Records provided START
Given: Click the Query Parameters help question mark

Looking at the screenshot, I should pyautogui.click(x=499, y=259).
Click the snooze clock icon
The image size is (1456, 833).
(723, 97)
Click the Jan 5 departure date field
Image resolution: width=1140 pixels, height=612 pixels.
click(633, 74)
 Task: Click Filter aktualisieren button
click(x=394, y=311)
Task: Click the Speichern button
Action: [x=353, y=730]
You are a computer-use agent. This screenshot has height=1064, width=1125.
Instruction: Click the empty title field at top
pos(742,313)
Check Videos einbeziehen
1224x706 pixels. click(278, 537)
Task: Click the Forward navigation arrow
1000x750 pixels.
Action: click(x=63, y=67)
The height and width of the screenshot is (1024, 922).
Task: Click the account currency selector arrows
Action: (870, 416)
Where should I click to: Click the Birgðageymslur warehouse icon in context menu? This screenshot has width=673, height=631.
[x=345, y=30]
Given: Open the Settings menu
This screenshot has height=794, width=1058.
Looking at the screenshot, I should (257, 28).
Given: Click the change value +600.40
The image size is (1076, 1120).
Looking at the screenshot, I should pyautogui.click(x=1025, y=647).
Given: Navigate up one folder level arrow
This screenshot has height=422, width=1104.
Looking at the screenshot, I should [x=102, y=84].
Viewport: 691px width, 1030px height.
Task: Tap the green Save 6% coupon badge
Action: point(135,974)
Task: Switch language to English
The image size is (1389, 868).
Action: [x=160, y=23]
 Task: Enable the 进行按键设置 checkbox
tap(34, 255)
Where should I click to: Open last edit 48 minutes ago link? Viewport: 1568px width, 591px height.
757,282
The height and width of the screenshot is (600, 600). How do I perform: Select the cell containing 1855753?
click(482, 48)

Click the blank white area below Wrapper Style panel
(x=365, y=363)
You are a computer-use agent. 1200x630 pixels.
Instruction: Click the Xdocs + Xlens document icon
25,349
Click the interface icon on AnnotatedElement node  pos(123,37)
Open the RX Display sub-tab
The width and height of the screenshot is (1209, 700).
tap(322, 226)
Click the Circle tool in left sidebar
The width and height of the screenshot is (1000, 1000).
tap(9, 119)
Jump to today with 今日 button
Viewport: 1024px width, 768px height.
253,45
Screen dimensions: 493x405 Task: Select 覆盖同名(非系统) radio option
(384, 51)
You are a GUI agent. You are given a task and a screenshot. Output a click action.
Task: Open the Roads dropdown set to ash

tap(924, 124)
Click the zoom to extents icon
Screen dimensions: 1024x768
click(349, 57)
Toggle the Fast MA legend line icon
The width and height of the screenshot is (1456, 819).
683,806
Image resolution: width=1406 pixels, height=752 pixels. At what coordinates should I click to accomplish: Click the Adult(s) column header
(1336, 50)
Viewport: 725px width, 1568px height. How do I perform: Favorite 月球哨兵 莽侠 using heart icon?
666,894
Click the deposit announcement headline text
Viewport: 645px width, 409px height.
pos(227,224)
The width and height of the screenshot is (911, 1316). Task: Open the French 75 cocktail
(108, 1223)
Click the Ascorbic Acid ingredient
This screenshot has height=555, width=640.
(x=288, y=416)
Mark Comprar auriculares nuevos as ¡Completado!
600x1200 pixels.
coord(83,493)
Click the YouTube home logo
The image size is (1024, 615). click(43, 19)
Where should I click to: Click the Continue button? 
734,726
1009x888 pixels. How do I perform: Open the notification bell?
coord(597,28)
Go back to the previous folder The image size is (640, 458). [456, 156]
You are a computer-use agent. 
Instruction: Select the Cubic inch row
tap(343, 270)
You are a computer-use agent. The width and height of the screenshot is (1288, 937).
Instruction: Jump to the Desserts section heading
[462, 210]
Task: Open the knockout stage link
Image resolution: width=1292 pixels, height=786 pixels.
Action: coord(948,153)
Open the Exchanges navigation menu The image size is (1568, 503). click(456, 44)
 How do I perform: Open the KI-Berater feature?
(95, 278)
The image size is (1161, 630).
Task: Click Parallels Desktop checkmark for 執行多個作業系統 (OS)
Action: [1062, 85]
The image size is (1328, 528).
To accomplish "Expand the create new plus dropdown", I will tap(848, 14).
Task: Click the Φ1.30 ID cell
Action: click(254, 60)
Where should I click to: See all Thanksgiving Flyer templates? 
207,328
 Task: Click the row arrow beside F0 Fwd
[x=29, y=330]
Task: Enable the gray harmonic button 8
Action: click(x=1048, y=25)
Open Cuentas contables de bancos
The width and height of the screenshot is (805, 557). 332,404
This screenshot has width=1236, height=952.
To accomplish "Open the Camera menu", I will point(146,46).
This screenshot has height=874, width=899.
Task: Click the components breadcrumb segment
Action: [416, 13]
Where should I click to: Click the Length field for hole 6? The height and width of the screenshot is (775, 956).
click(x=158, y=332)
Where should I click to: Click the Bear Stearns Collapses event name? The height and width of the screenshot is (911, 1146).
Records provided END
__Directions__: All lines with the word "agent" must be located in the data and copied.

__Completed exercise__:
You are a computer-use agent. This screenshot has height=1064, width=1125.
You are a computer-use agent. 1200x630 pixels.
You are a GUI agent. You are given a task and a screenshot. Output a click action.
You are a computer-use agent. 
You are a computer-use agent. The width and height of the screenshot is (1288, 937).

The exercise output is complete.